Your answer should consist of the lines in the listing that hold "Given".

+++ Data

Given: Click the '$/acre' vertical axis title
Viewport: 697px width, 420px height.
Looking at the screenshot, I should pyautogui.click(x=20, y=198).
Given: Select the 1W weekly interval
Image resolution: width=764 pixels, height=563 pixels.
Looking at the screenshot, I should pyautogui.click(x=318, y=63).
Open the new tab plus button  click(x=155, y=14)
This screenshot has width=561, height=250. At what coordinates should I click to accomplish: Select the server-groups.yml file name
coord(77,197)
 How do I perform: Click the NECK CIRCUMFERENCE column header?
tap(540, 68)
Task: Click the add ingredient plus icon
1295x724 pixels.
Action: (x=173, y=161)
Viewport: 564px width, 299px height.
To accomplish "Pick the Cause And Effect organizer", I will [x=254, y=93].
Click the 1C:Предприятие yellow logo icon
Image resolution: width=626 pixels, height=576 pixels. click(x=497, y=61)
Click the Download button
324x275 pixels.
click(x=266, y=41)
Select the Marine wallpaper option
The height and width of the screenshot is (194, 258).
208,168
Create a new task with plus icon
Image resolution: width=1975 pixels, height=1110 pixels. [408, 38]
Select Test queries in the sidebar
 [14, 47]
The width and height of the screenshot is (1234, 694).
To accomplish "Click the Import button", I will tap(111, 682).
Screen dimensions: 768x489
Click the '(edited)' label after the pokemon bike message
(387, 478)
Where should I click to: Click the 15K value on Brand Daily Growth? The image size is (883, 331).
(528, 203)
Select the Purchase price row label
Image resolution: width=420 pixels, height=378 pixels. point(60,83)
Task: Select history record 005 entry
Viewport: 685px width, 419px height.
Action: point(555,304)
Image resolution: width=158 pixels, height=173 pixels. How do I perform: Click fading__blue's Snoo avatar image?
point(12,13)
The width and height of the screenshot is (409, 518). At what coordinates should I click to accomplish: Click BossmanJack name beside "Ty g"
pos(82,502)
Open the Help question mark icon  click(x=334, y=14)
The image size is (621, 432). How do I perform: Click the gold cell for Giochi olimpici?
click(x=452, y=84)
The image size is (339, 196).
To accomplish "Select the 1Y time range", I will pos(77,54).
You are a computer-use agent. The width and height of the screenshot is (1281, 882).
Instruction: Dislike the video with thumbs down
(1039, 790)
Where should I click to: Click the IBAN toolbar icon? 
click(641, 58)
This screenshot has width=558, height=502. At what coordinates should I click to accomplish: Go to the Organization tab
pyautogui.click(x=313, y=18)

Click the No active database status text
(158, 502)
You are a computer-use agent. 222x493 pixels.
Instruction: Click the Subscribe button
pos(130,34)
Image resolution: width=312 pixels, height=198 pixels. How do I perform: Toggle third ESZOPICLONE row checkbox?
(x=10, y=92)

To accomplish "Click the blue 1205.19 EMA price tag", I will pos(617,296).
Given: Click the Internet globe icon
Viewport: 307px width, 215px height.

++++++

## Answer area
Given: Click the '$/acre' vertical axis title
Given: Select the 1W weekly interval
Given: Click the Internet globe icon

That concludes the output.